[TEXTE À LIRE]

Ouvrir la 13ème saison avec Franz Kafka
Kafka ne veut pas mourir (Gallimard, 2023) de Laurent Seksik nous permet de découvrir un Kafka tout autre que celui de nos lectures scolaires. En effet La Métamorphose, Le Procès, La Colonie pénitentiaire, Un artiste de la Faim et autres écrits ont d’abord été reçus comme des interrogations sur l’absurdité de l’existence ; en témoigne l’article d’A. Camus « L’espoir et l’absurde dans l’œuvre de Franz Kafka » (1943). Laurent Seksik, médecin et auteur de plusieurs biographies (consacrées à Zweig, Gary, Einstein), avait dédié sa thèse de médecine à Franz Kafka. Avec cette exofiction, il nous invite à connaître l’homme Kafka autant qu’à le lire sous un jour neuf.
La première partie porte sur la fin de vie de Kafka. A peine âgé de 41 ans, atteint de tuberculose, il meurt en 1924 dans un sanatorium près de Vienne, entouré et soutenu par sa compagne Dora, sa sœur cadette Ottla et son jeune ami Robert, médecin qui consacrera toute sa vie à lutter contre cette maladie.

[/TEXTE À LIRE]

### EXERCICES:
A. Reproduisez sans rien changer le passage du texte sur Kafka qui va de « Ouvrir la 13ème » jusqu'à « un jour neuf. ».
B. Relevez tous les titres d'œuvres de Franz Kafka cités dans le texte sur Kafka.
Les lignes ci-dessous n'ont aucun lien avec le texte sur Kafka.

[DONNÉES]

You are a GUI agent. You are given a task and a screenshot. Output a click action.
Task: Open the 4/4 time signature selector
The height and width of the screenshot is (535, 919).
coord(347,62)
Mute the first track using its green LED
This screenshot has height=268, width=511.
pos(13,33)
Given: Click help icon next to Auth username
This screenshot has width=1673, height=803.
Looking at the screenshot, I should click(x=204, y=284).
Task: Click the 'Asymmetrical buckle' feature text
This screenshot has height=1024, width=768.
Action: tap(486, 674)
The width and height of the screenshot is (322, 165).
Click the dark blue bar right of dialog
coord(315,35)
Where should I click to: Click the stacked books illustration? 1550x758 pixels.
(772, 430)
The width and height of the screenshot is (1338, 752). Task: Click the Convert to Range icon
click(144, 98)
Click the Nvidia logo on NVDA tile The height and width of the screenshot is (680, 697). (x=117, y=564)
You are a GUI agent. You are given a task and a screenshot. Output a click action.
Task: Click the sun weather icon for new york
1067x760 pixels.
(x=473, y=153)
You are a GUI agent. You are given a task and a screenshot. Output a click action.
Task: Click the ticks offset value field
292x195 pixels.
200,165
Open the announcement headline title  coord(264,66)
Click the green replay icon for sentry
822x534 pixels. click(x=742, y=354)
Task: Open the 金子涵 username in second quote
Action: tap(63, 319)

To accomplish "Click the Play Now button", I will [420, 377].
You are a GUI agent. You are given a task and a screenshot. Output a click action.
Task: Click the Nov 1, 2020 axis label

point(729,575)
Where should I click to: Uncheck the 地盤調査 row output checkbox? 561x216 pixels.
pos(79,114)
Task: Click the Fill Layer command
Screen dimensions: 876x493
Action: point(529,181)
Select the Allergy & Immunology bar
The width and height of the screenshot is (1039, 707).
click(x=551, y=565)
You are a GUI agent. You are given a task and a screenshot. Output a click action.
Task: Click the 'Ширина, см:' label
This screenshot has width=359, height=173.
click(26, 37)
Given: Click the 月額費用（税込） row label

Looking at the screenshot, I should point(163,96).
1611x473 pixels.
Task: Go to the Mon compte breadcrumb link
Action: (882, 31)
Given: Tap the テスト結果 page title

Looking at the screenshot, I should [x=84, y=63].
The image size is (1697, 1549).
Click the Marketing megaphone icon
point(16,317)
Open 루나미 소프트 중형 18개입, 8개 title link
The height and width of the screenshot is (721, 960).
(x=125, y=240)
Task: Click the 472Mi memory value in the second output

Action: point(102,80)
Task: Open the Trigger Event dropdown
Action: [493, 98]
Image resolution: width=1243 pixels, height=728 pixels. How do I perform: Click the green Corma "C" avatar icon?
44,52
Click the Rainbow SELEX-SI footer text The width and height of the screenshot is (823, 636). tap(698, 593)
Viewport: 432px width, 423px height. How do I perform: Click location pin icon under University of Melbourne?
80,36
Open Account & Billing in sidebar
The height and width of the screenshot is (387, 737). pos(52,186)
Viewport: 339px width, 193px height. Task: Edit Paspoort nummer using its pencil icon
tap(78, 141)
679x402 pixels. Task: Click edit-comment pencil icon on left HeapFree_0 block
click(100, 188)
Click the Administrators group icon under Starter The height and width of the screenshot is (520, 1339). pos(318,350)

[/DONNÉES]

### RÉPONSES:
A.
Ouvrir la 13ème saison avec Franz Kafka
Kafka ne veut pas mourir (Gallimard, 2023) de Laurent Seksik nous permet de découvrir un Kafka tout autre que celui de nos lectures scolaires. En effet La Métamorphose, Le Procès, La Colonie pénitentiaire, Un artiste de la Faim et autres écrits ont d’abord été reçus comme des interrogations sur l’absurdité de l’existence ; en témoigne l’article d’A. Camus « L’espoir et l’absurde dans l’œuvre de Franz Kafka » (1943). Laurent Seksik, médecin et auteur de plusieurs biographies (consacrées à Zweig, Gary, Einstein), avait dédié sa thèse de médecine à Franz Kafka. Avec cette exofiction, il nous invite à connaître l’homme Kafka autant qu’à le lire sous un jour neuf.

B.
La Métamorphose
Le Procès
La Colonie pénitentiaire
Un artiste de la Faim